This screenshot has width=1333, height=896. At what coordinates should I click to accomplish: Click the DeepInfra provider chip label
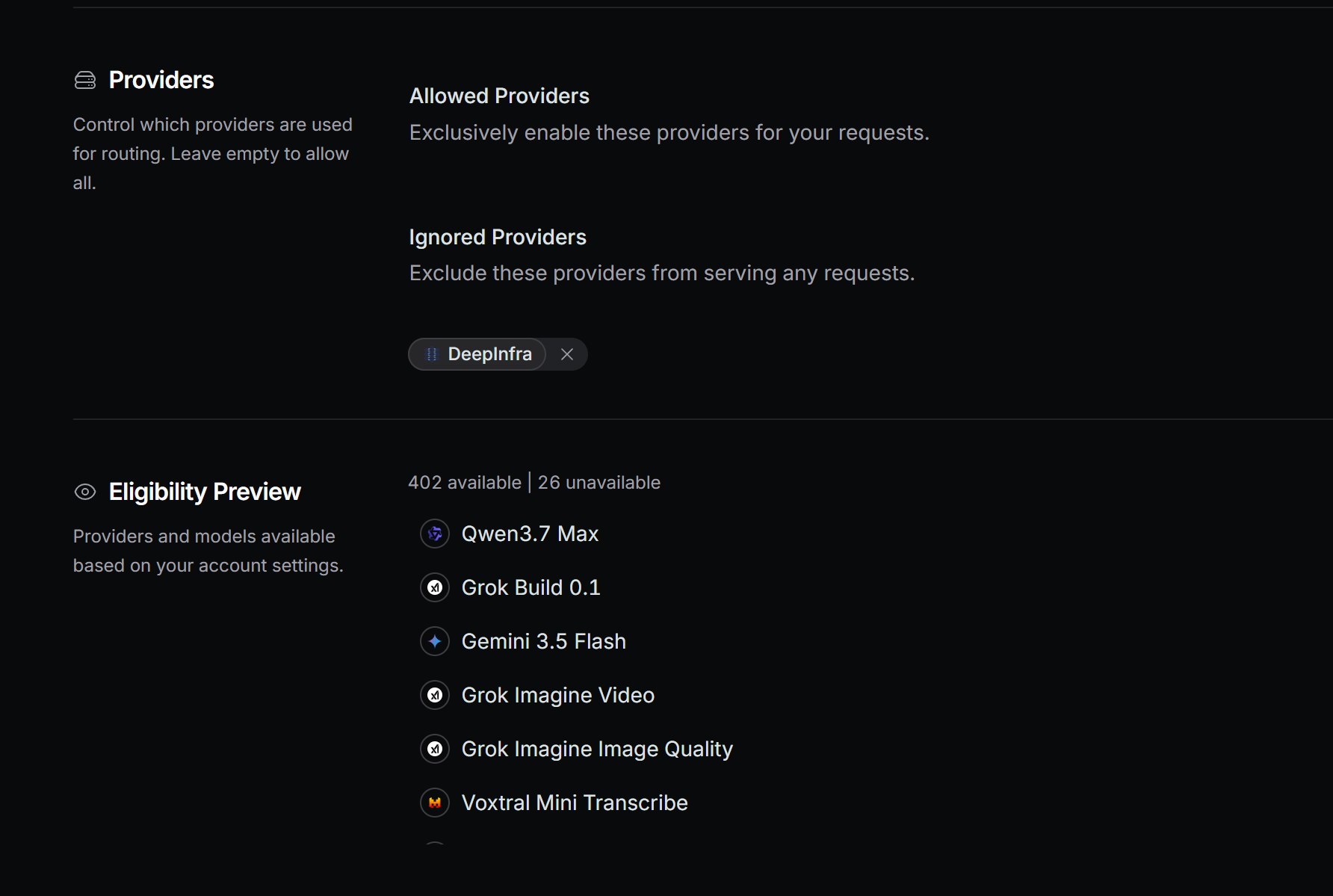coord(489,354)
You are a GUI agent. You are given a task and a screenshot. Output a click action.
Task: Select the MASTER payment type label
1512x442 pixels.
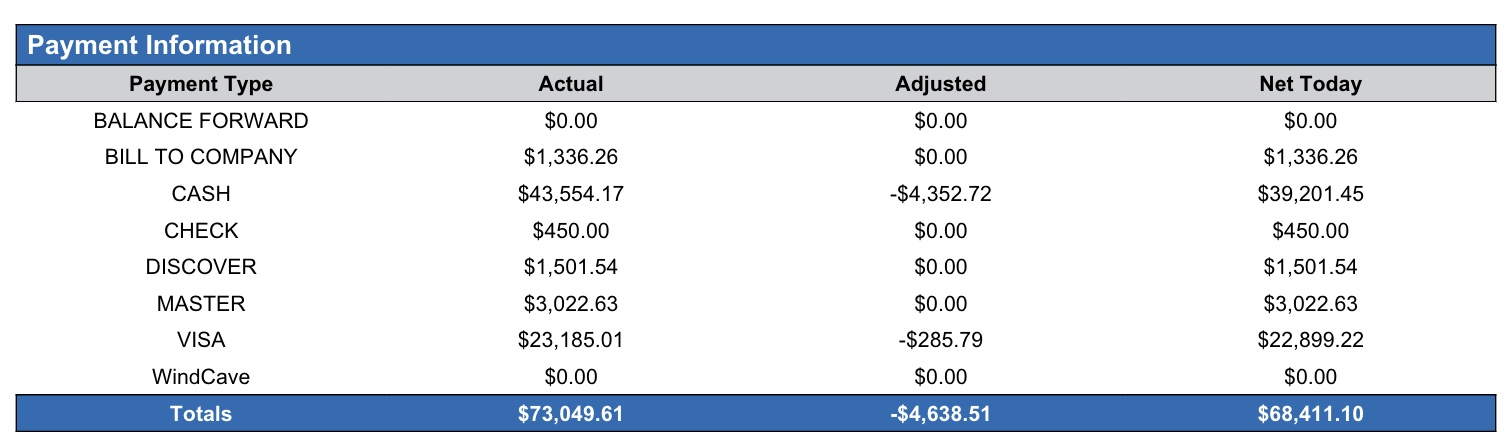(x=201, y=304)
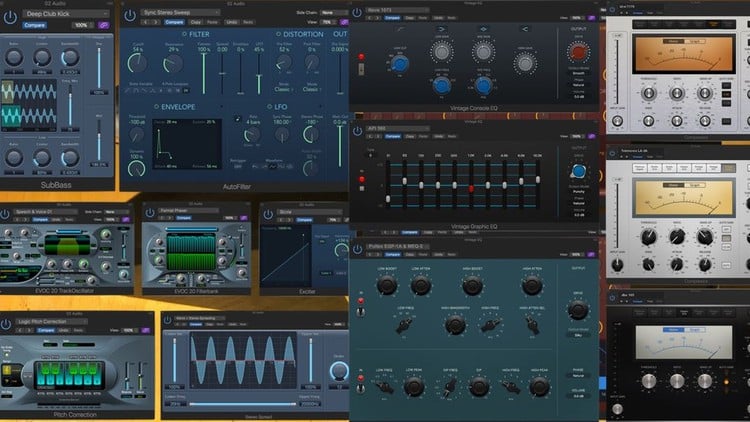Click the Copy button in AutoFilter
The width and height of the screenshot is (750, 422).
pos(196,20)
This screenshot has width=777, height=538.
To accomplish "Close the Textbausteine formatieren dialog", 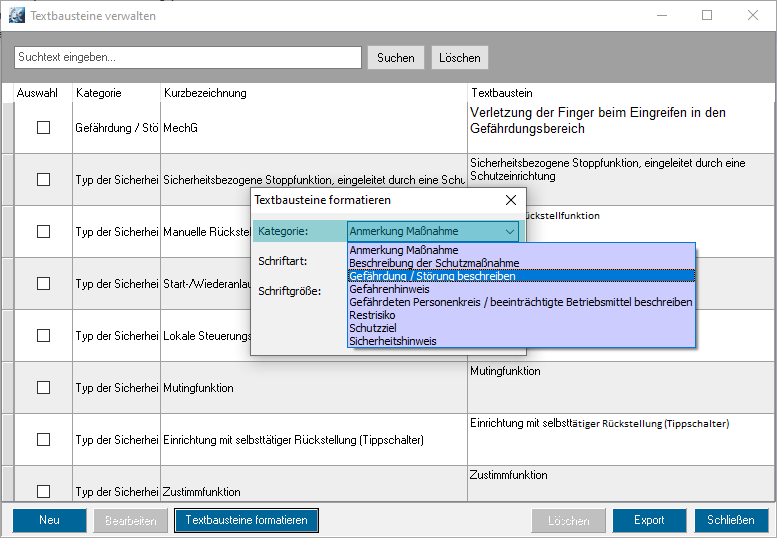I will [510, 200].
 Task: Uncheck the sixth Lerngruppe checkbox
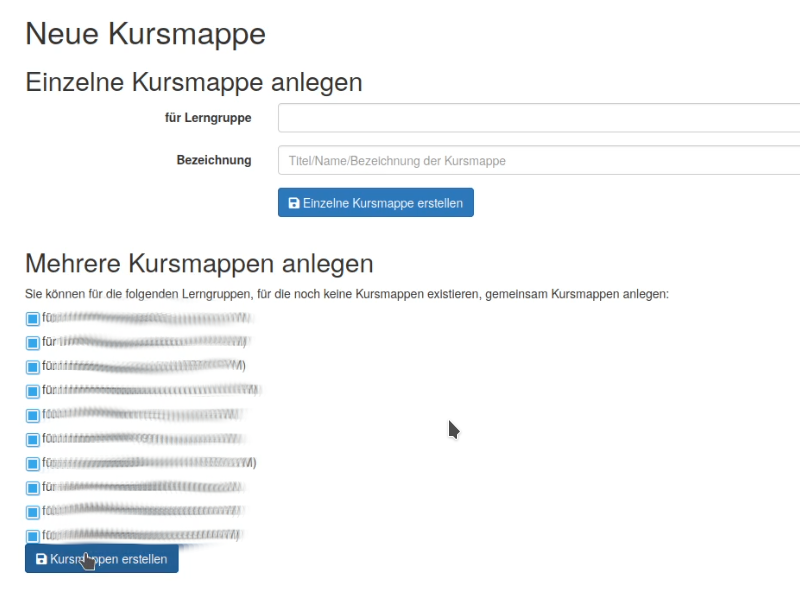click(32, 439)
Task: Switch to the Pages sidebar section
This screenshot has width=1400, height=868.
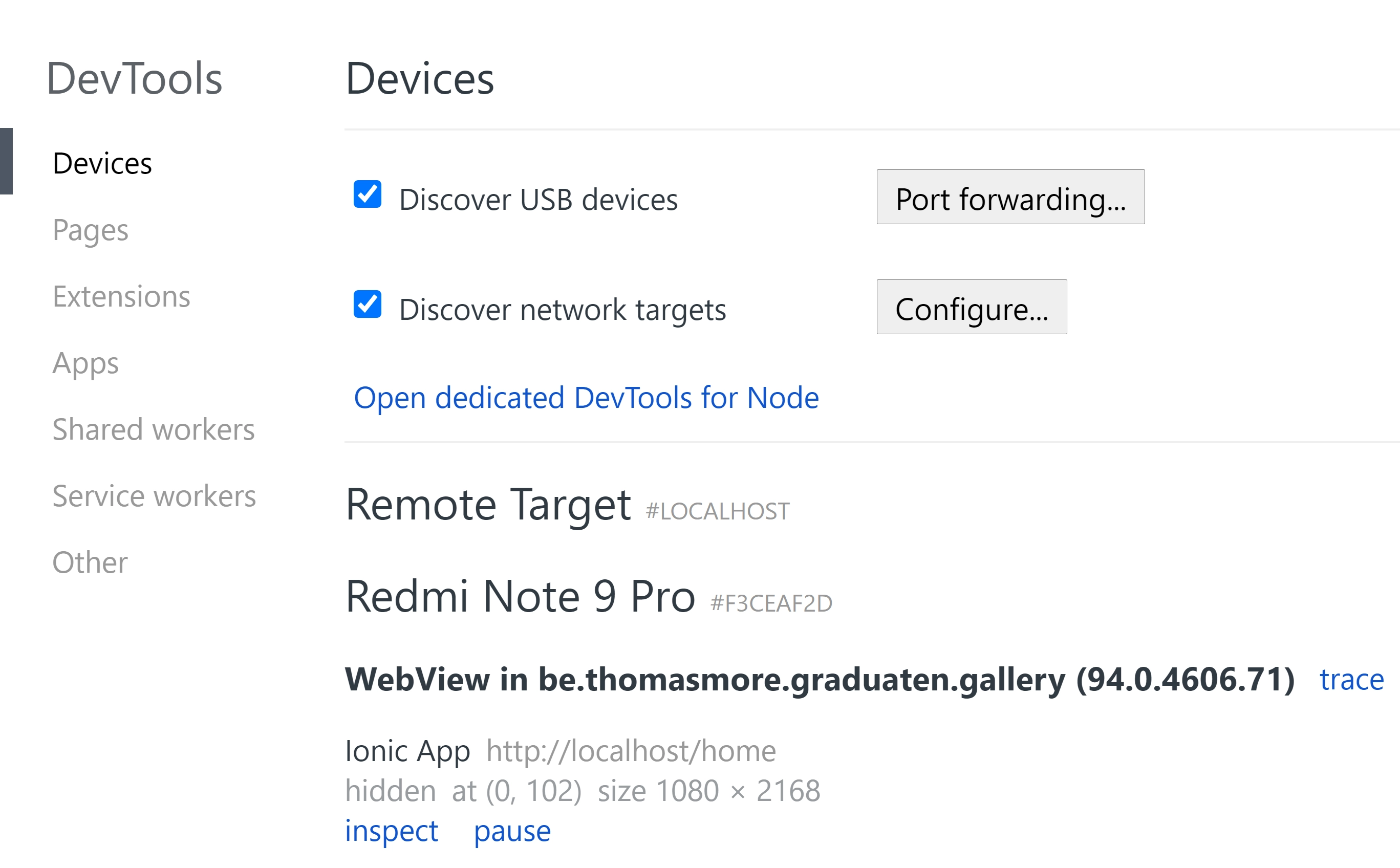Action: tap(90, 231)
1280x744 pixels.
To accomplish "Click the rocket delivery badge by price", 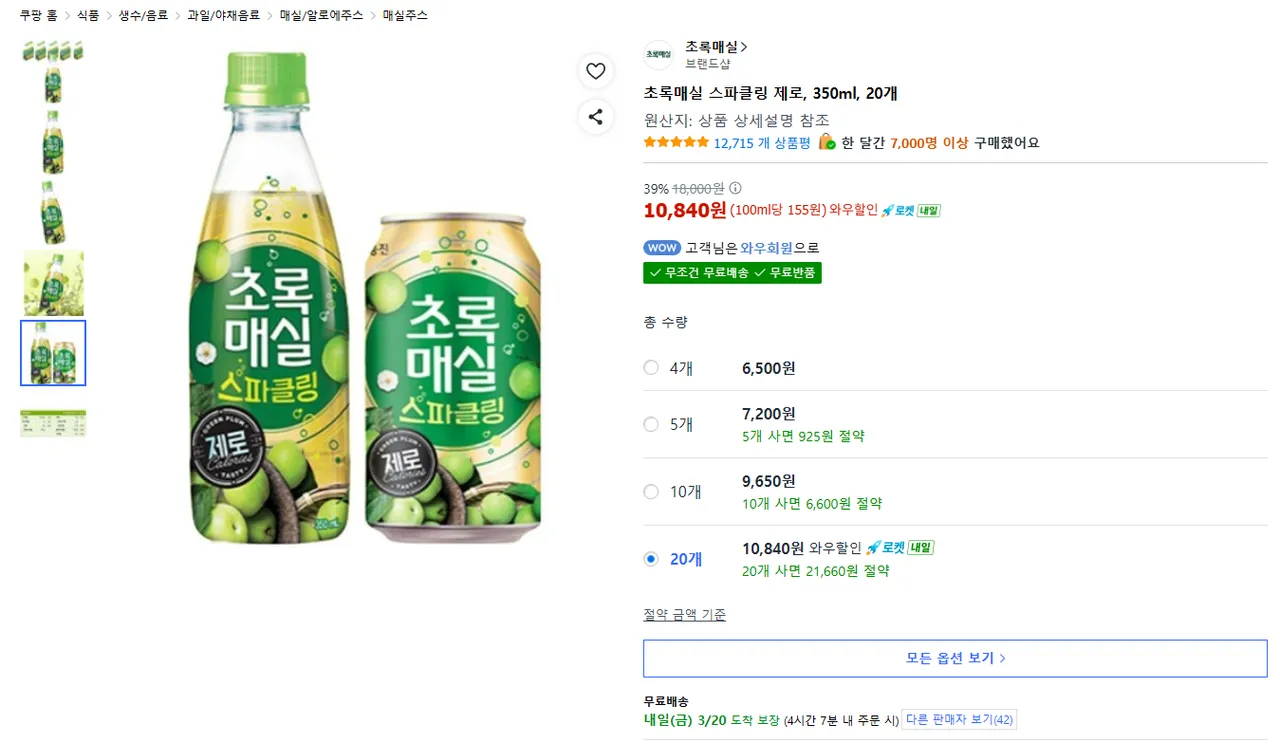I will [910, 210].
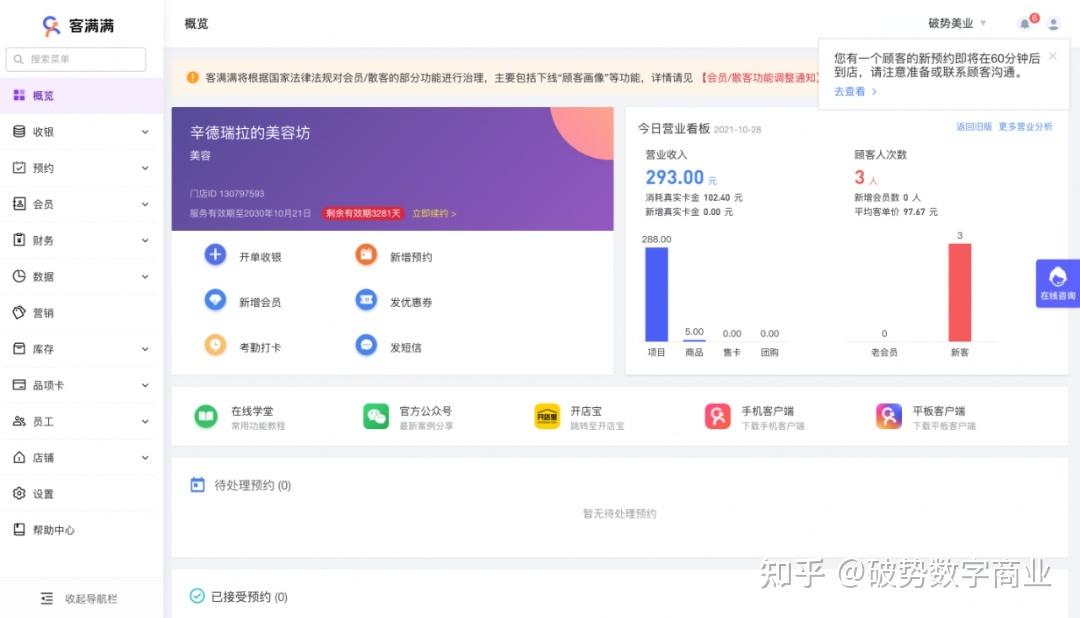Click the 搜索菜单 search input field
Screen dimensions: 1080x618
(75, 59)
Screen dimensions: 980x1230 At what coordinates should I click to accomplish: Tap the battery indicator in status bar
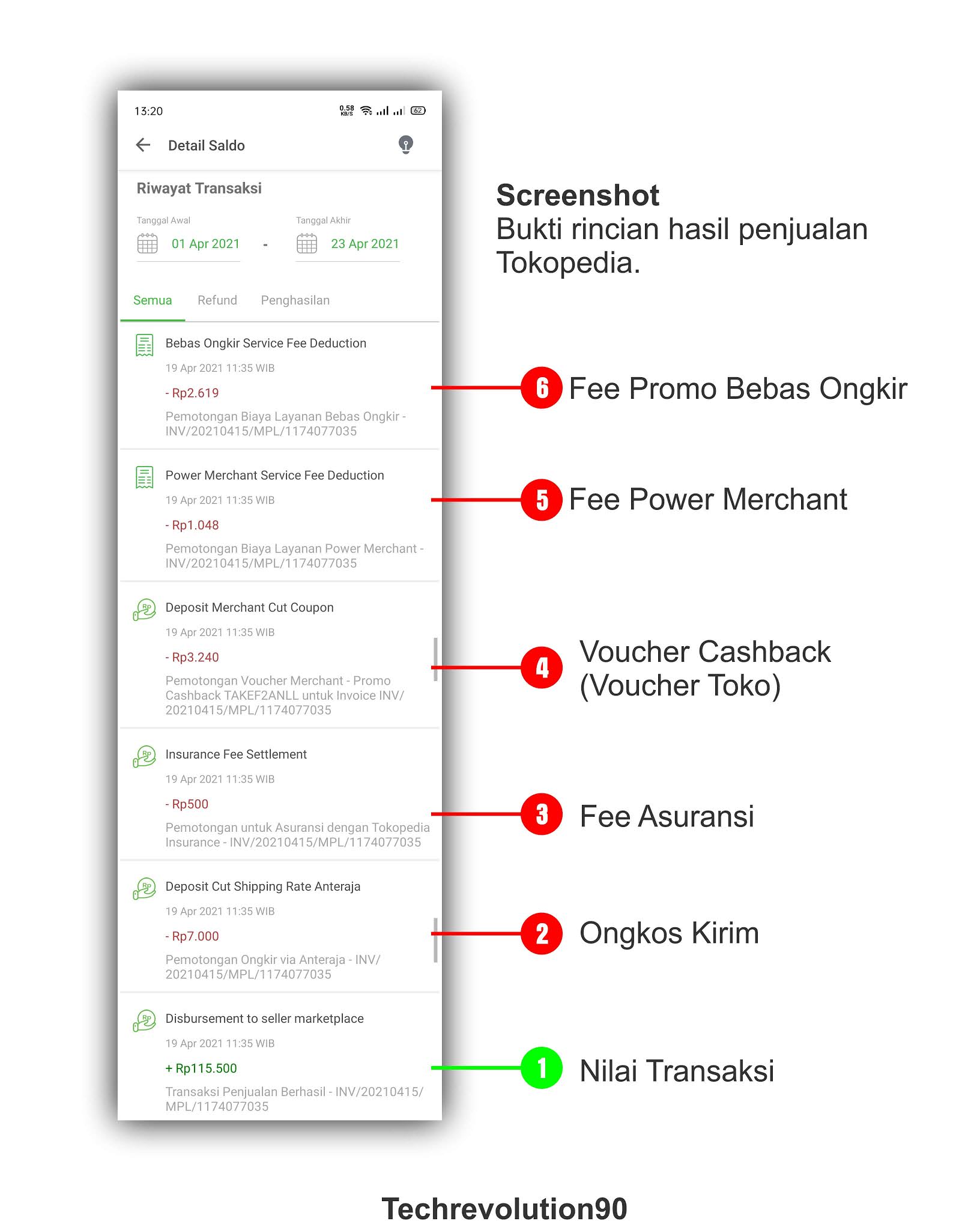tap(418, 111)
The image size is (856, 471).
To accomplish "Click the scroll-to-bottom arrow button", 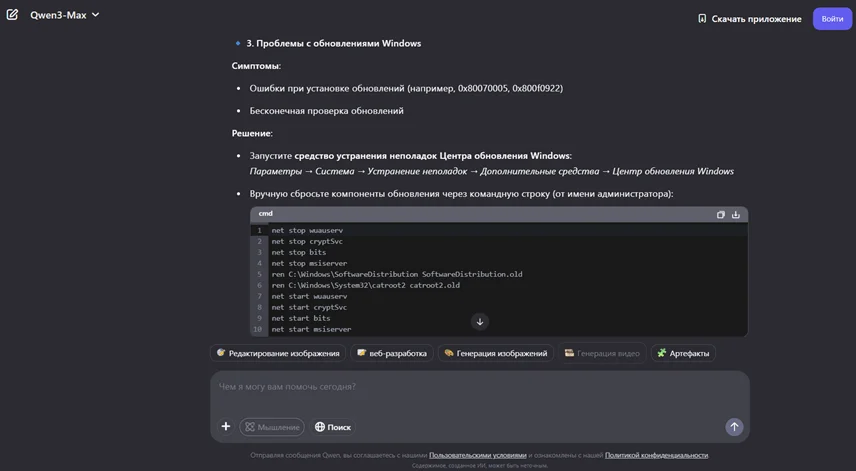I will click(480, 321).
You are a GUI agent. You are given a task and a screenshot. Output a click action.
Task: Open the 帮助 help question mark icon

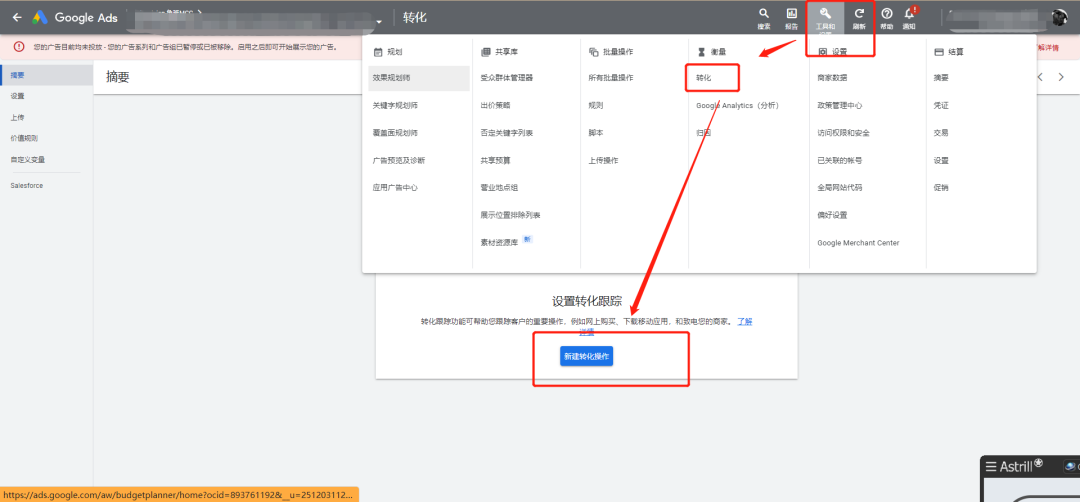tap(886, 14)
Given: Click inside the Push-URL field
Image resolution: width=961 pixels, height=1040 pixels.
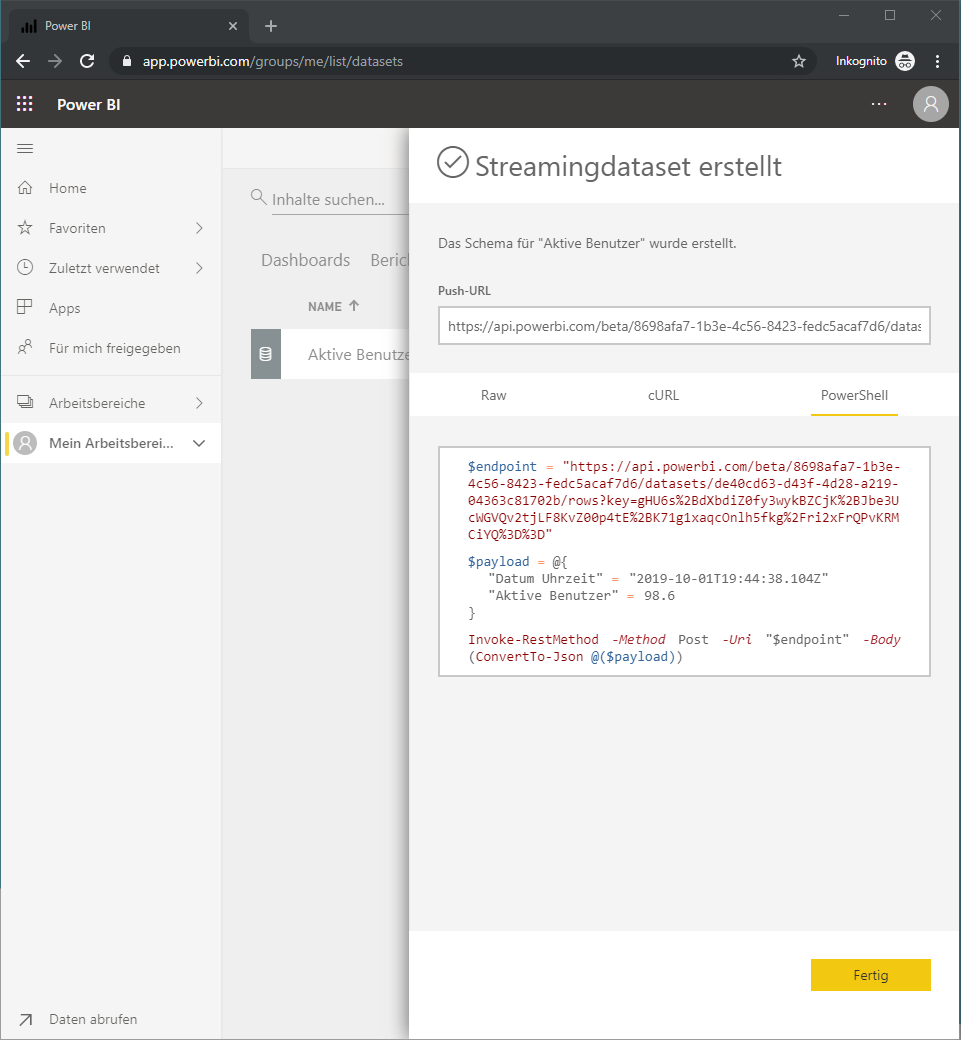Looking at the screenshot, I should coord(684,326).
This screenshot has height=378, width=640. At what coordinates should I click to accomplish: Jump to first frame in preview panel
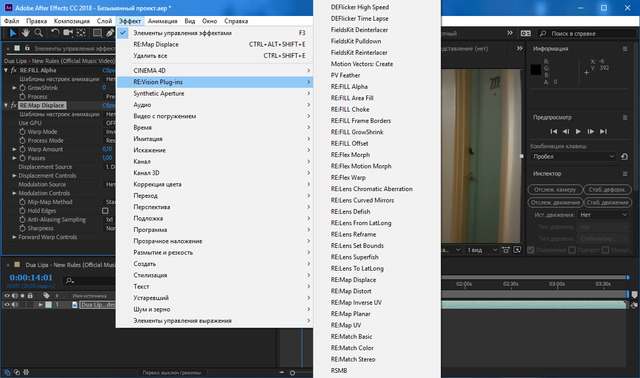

········

Task goal: Extract each line of the items above that contains the string "height".

Exercise solution:
This screenshot has width=1333, height=896. At what coordinates should I click to accomplish: Click the DeepInfra provider chip label
The width and height of the screenshot is (750, 422).
This screenshot has width=777, height=538.
This screenshot has width=1400, height=868.
Image resolution: width=961 pixels, height=1040 pixels.
This screenshot has height=378, width=640. At what coordinates should I click to accomplish: Jump to first frame in preview panel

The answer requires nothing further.